Dataset records:
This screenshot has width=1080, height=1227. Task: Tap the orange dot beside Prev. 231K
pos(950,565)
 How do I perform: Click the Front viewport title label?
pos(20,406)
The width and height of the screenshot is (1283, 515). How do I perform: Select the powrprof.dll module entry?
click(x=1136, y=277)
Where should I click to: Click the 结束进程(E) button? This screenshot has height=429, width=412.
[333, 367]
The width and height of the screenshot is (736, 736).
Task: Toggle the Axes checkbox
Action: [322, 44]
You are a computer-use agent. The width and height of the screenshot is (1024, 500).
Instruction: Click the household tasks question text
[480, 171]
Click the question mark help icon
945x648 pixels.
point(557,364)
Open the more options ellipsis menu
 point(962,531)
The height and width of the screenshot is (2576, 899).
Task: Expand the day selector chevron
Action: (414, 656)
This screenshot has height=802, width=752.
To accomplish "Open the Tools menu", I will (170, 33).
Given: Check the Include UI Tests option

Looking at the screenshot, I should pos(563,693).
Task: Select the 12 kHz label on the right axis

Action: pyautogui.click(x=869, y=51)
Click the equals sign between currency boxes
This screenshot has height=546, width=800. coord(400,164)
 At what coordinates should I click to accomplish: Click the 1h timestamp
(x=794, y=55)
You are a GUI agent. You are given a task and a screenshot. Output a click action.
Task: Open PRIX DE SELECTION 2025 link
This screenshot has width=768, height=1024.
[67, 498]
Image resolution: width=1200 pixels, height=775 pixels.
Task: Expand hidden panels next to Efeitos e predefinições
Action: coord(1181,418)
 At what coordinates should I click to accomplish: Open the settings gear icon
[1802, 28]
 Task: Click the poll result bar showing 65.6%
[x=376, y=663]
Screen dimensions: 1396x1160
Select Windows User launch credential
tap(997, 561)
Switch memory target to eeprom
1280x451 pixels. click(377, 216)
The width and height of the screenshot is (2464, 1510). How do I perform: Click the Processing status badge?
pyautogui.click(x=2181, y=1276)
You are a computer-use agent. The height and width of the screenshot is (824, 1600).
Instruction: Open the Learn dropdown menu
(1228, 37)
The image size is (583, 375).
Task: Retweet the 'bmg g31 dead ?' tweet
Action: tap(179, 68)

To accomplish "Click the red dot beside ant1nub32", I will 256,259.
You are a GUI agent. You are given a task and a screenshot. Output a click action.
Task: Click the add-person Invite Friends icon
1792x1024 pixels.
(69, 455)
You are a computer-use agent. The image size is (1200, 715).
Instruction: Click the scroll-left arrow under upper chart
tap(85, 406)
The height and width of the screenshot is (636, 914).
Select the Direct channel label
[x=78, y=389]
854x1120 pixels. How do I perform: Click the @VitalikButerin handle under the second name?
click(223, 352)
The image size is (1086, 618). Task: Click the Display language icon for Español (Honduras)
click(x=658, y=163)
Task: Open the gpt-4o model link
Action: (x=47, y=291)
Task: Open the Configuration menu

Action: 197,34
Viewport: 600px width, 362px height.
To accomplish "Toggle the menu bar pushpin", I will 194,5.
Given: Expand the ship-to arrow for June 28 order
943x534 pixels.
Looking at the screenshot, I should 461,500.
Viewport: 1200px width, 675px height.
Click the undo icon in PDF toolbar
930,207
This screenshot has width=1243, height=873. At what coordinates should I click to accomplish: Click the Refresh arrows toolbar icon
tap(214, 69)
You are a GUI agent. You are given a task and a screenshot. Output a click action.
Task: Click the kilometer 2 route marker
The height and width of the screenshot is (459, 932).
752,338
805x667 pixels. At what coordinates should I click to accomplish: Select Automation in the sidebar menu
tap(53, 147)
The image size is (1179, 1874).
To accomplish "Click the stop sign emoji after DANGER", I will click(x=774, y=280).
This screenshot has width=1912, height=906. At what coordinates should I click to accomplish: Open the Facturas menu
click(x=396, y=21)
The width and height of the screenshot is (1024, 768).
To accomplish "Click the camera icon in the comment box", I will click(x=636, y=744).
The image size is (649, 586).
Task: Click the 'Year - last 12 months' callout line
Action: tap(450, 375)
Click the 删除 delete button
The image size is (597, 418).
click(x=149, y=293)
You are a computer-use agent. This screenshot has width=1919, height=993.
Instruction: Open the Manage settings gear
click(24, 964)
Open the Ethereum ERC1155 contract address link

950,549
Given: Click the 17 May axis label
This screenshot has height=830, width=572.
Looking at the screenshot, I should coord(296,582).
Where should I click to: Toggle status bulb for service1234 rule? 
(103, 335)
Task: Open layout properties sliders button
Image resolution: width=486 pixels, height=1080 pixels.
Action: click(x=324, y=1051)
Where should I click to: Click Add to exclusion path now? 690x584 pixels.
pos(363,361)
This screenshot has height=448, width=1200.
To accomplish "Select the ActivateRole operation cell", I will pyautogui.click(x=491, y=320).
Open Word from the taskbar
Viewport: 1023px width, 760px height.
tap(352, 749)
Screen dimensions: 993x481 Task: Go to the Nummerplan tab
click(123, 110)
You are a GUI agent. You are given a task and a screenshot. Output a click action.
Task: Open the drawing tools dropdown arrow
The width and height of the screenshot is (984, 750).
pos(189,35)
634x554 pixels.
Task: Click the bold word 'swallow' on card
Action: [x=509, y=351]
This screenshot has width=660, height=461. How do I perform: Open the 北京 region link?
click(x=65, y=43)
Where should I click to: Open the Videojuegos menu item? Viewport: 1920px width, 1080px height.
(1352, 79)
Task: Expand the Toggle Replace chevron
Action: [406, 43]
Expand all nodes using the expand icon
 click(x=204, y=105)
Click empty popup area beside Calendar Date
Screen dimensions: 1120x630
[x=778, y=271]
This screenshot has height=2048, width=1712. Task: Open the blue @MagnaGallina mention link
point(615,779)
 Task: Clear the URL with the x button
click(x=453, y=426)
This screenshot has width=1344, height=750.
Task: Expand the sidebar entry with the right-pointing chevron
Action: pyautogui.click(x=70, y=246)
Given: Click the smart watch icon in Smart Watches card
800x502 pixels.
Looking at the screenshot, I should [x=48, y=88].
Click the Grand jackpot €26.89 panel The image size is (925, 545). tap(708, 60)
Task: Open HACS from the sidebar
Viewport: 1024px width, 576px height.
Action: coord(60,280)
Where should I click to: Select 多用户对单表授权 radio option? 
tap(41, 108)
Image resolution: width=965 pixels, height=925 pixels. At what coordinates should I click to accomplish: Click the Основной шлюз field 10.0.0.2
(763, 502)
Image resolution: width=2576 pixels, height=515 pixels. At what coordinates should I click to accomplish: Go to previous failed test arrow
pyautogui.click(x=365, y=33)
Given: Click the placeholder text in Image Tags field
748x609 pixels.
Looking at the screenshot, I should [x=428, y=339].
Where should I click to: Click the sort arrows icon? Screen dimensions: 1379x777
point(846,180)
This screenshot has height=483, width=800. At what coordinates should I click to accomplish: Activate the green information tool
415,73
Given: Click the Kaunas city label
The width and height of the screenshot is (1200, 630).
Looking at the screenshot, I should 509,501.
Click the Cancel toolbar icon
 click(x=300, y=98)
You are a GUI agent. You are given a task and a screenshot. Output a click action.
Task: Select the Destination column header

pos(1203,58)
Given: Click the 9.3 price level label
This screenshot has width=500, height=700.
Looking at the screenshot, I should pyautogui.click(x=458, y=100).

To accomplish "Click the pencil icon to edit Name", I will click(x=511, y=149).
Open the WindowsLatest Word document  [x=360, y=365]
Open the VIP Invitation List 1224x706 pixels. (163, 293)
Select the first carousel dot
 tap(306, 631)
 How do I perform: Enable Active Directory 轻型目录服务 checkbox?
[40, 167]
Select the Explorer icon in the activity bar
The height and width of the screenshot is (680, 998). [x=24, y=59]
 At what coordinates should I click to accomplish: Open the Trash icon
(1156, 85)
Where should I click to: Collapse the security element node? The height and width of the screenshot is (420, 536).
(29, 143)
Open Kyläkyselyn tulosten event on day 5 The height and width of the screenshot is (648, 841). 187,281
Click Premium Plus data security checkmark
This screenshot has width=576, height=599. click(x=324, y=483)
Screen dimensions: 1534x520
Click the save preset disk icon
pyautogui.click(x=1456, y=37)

How to complete this task: Please return exactly the lines that run from the line with "Select the first carousel dot" through the end of the records above, both included, and nothing more.

Reply to the task:
Select the first carousel dot
 tap(306, 631)
 How do I perform: Enable Active Directory 轻型目录服务 checkbox?
[40, 167]
Select the Explorer icon in the activity bar
The height and width of the screenshot is (680, 998). [x=24, y=59]
 At what coordinates should I click to accomplish: Open the Trash icon
(1156, 85)
Where should I click to: Collapse the security element node? The height and width of the screenshot is (420, 536).
(29, 143)
Open Kyläkyselyn tulosten event on day 5 The height and width of the screenshot is (648, 841). 187,281
Click Premium Plus data security checkmark
This screenshot has width=576, height=599. click(x=324, y=483)
Screen dimensions: 1534x520
Click the save preset disk icon
pyautogui.click(x=1456, y=37)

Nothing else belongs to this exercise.